Дневник писательницы
Шрифт:
Суббота, 13 апреля
Едва закончила писать, как взялась читать Шекспира. Мой мозг еще весь в нем и полыхает, как огонь. Это поразительно. Я даже представить не могла, как он велик — масштаб, скорость, словесная мощь, — пока не вытащила из себя все возможное и, как мне показалось, не стартовала вровень с ним, а потом увидела, что он уже далеко впереди и делает такое, о чем я даже в самых дерзких мечтах и буйных фантазиях не могла помыслить. Даже его менее известные пьесы имеют гораздо большую скорость, чем самые быстрые пьесы любого другого драматурга; слова падают так стремительно, что их невозможно подобрать. Вот: «Upon а gather’d lily almost wither’d» [135] . (Пример совершенно случайный. Просто эта фраза попалась на глаза.) Очевидно, гибкость его ума была столь совершенной, что ему ничего не стоило воплощать
135
«На сорванную, почти увядшую лилию…» (англ.).
Среда, 23 апреля
Сегодня очень важное утро в истории «Волн»; мне кажется, что я свернула за угол и вижу впереди последнюю финишную прямую. Думаю, без Бернарда не обойтись. Теперь он будет шагать, пока не остановится возле двери: а потом — последняя картина «Волн». Мы в Родмелле, и, надеюсь, я пробуду тут пару дней (если получится), чтобы не прерываться и довести дело до конца. О господи, потом можно будет отдохнуть; потом статья; а потом обратно к ужасному процессу перекраивания и переделывания. И все-таки в нем тоже есть свои радости.
Вторник, 29 апреля
Я только что написала, этими же чернилами, последнюю фразу «Волн». Мне показалось необходимым это отметить, чтобы не забыть. Да, я познала величайшее напряжение ума; естественно, последние страницы; не думаю, что они провалятся, как обычно. И еще я думаю, что на сей раз в точности держалась намеченного плана. Это я себе в похвалу. Однако мне еще не приходилось писать книгу, в которой было бы столько дыр и заплат, которая требует полной переделки, да-да, а не только отдельных изменений. Предполагаю, что сама структура неправильная. Неважно. Я могла бы написать что-нибудь легкое и простое; а это попытка описать видение, которое у меня было в то несчастливое лето — или три недели — в Родмелле после того, как я закончила «На маяк». (И это напоминает мне — я должна немедленно занять свой мозг чем-то еще или он опять станет ни на что не годным — какой-нибудь фантазией, если только это возможно, и светом; ибо мне еще предстоит утомиться Хэзлиттом и критикой после недолгого божественного отдыха; и у меня в голове уже мелькают смутные тени; жизнь Дункана; нет, что-нибудь о картинах, светящихся в студии; это пока подождет.)

┄┄┄┄┄┄

[Инструкции и требования] Верните дословно часть фрагмента дневника от слов «Среда, 23 апреля» до слов «есть свои радости.» включительно. При выполнении следует опираться исключительно на приведенный фрагмент дневника.

[Выдержка из данных]
┄┄┄┄┄┄

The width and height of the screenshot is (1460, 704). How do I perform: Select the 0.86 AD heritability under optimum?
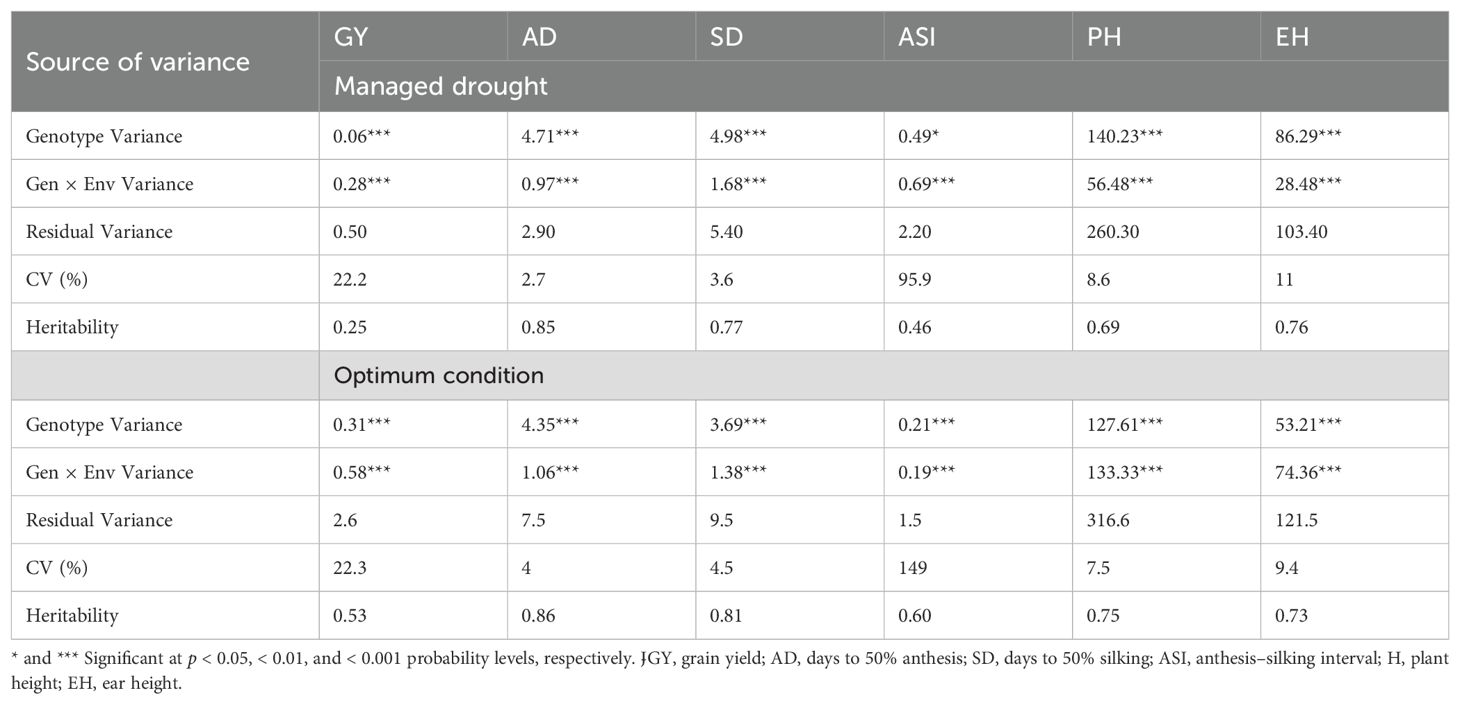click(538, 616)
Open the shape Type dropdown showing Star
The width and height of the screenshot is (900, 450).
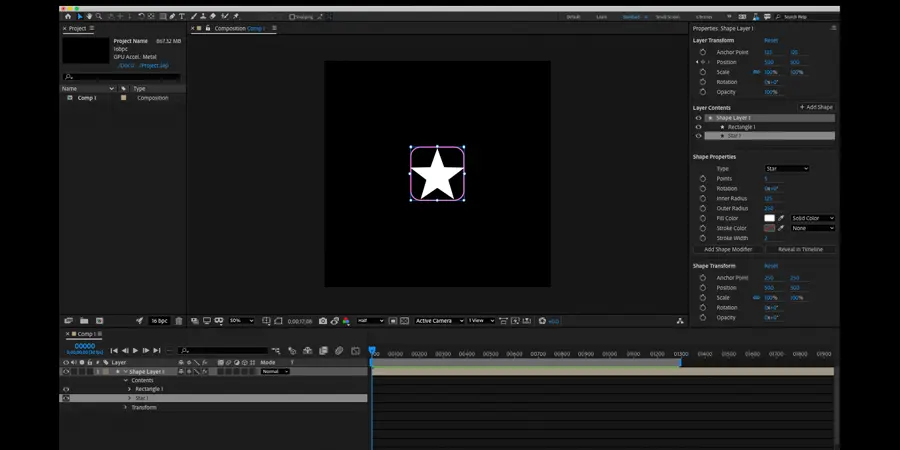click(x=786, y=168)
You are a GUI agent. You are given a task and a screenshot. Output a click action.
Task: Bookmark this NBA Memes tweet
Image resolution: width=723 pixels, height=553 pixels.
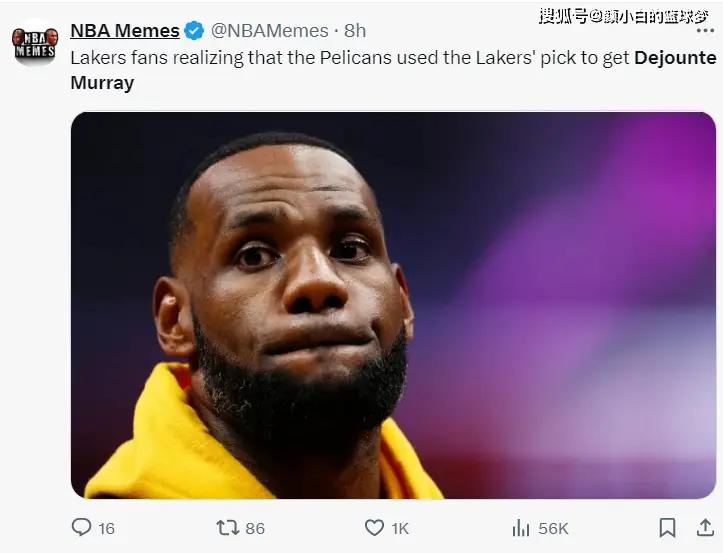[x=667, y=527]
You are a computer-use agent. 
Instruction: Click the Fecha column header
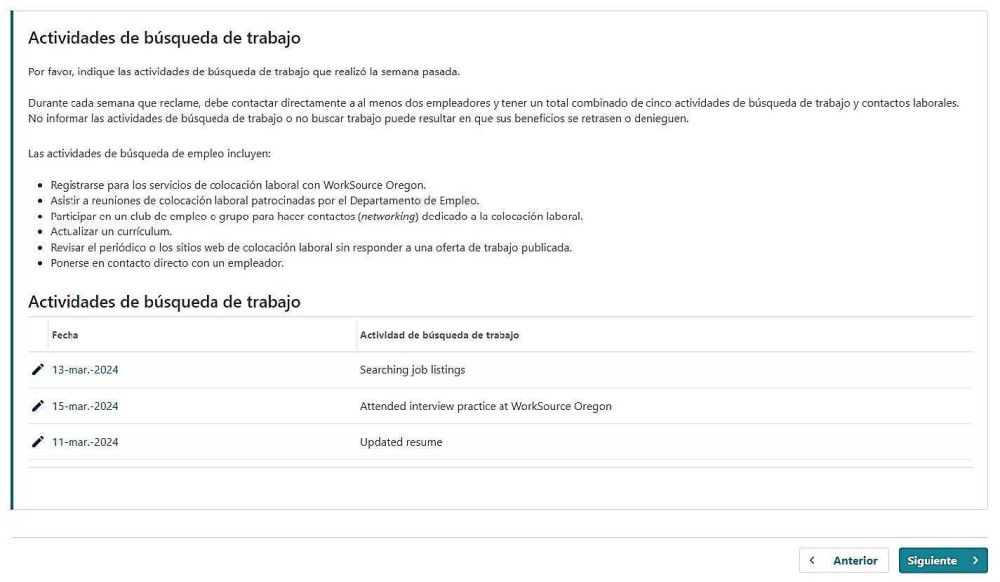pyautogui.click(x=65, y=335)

┄┄┄┄┄┄

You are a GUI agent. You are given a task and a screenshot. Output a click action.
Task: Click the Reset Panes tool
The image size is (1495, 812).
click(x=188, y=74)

┄┄┄┄┄┄

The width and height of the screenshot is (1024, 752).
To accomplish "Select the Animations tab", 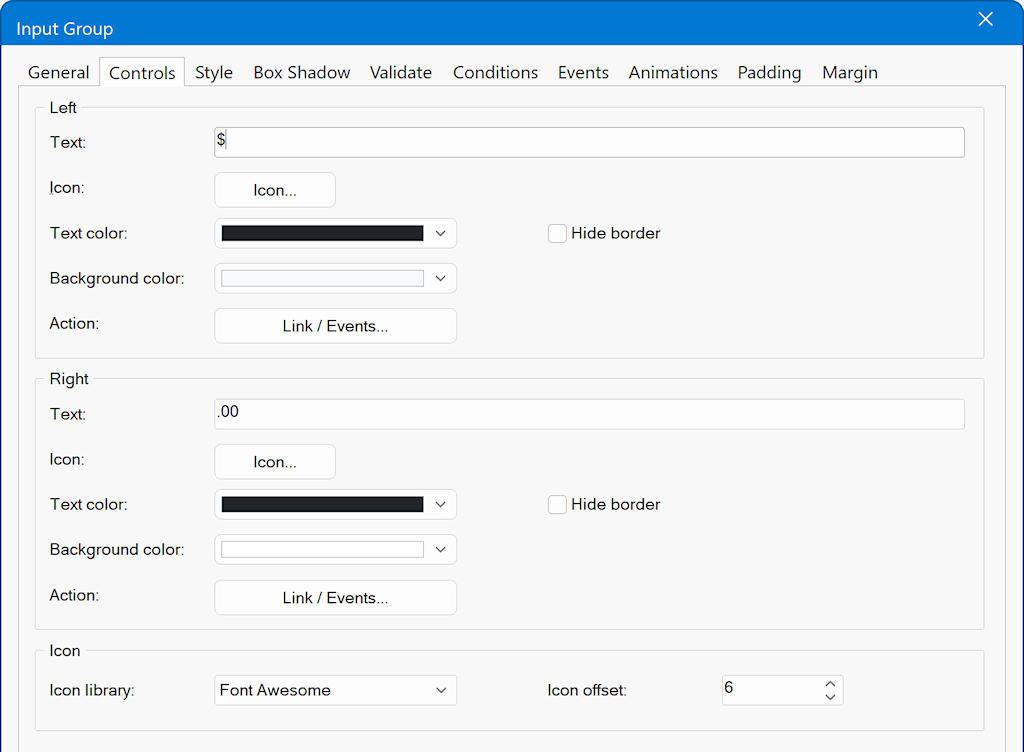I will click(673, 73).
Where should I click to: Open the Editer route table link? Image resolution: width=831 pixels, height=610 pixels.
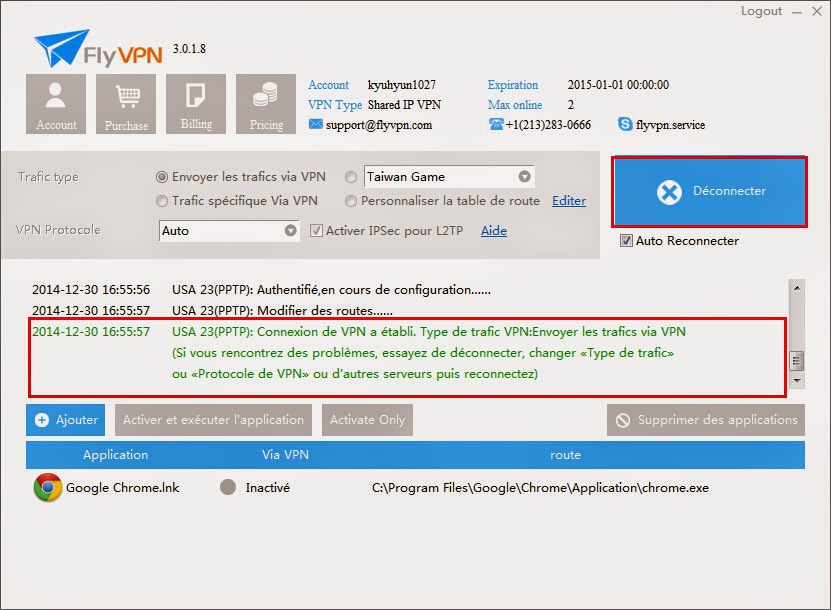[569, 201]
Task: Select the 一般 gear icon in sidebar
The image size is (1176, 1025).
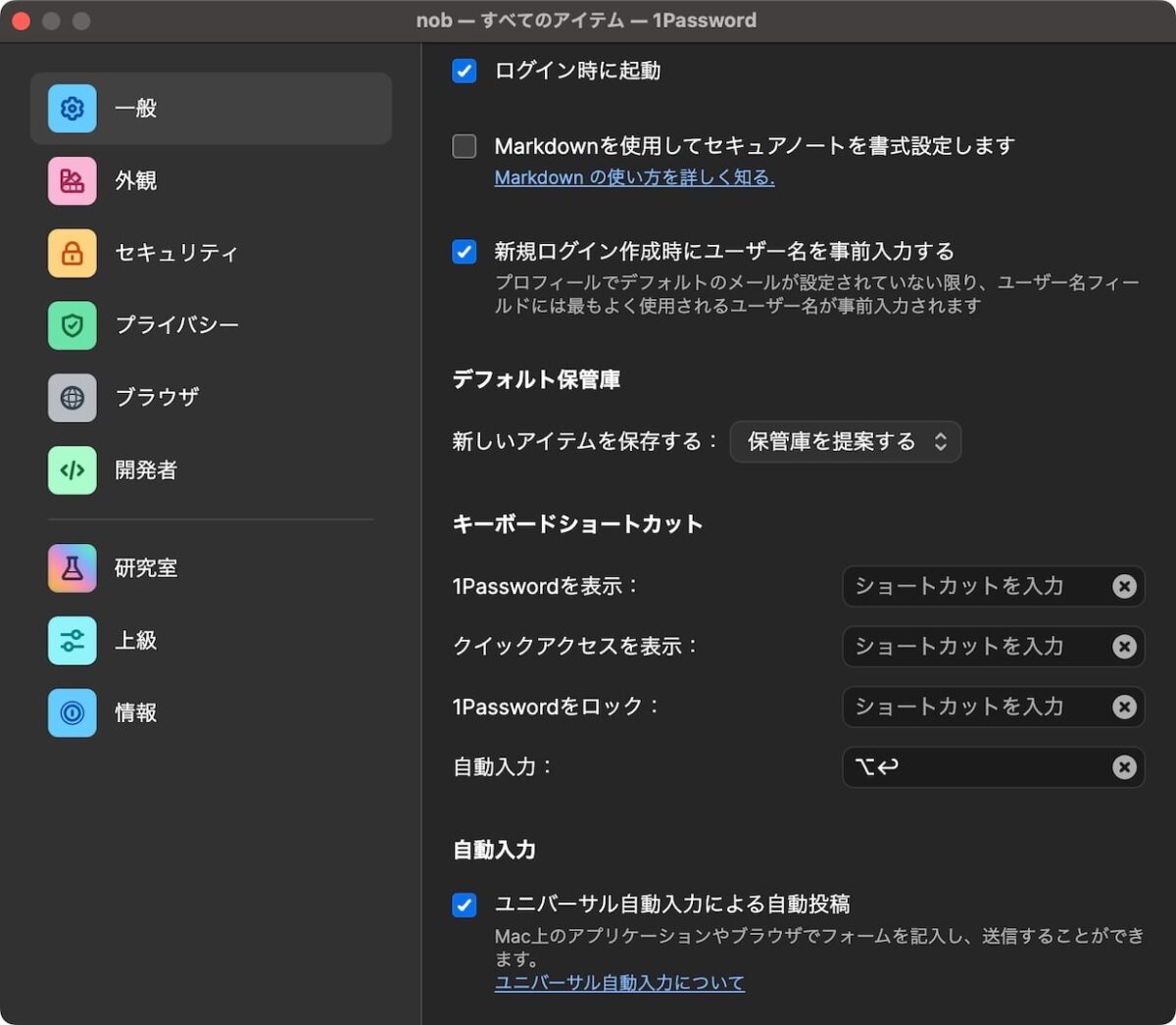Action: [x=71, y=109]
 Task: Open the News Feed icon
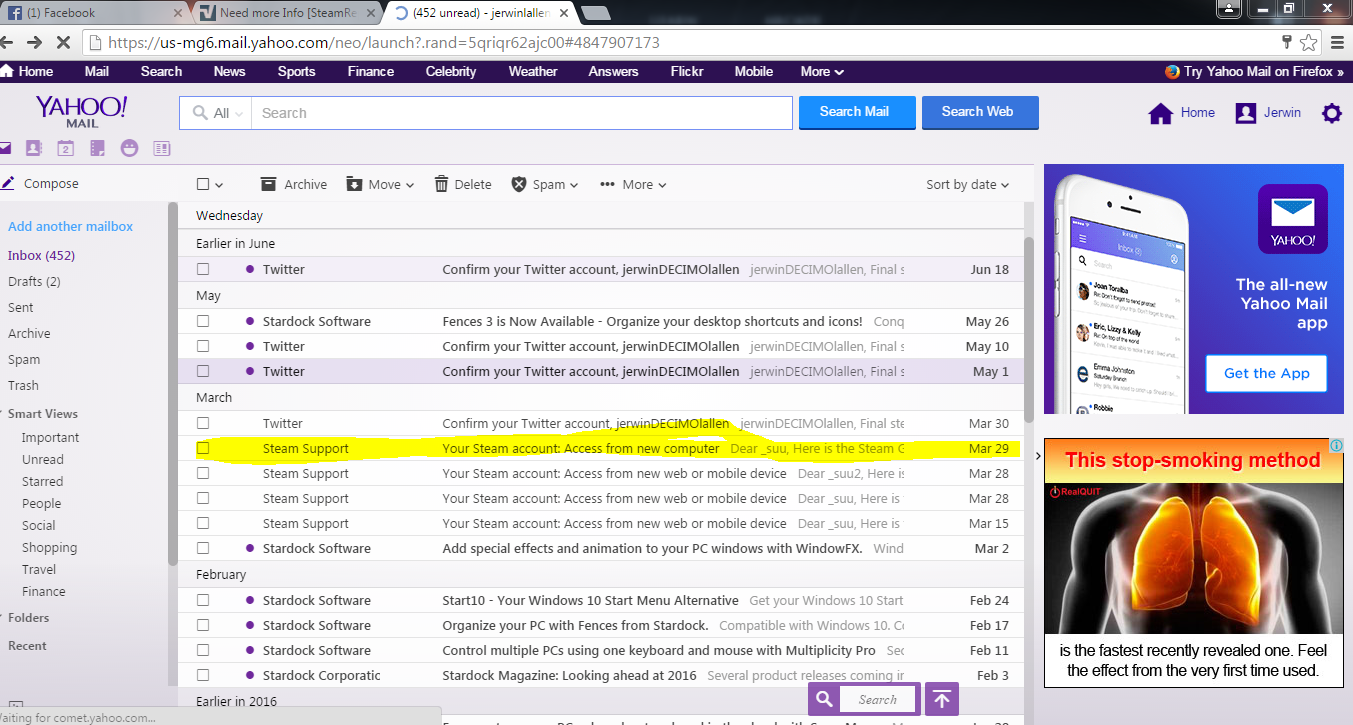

┄┄┄┄┄┄

[Результат выполнения]
Среда, 23 апреля
Сегодня очень важное утро в истории «Волн»; мне кажется, что я свернула за угол и вижу впереди последнюю финишную прямую. Думаю, без Бернарда не обойтись. Теперь он будет шагать, пока не остановится возле двери: а потом — последняя картина «Волн». Мы в Родмелле, и, надеюсь, я пробуду тут пару дней (если получится), чтобы не прерываться и довести дело до конца. О господи, потом можно будет отдохнуть; потом статья; а потом обратно к ужасному процессу перекраивания и переделывания. И все-таки в нем тоже есть свои радости.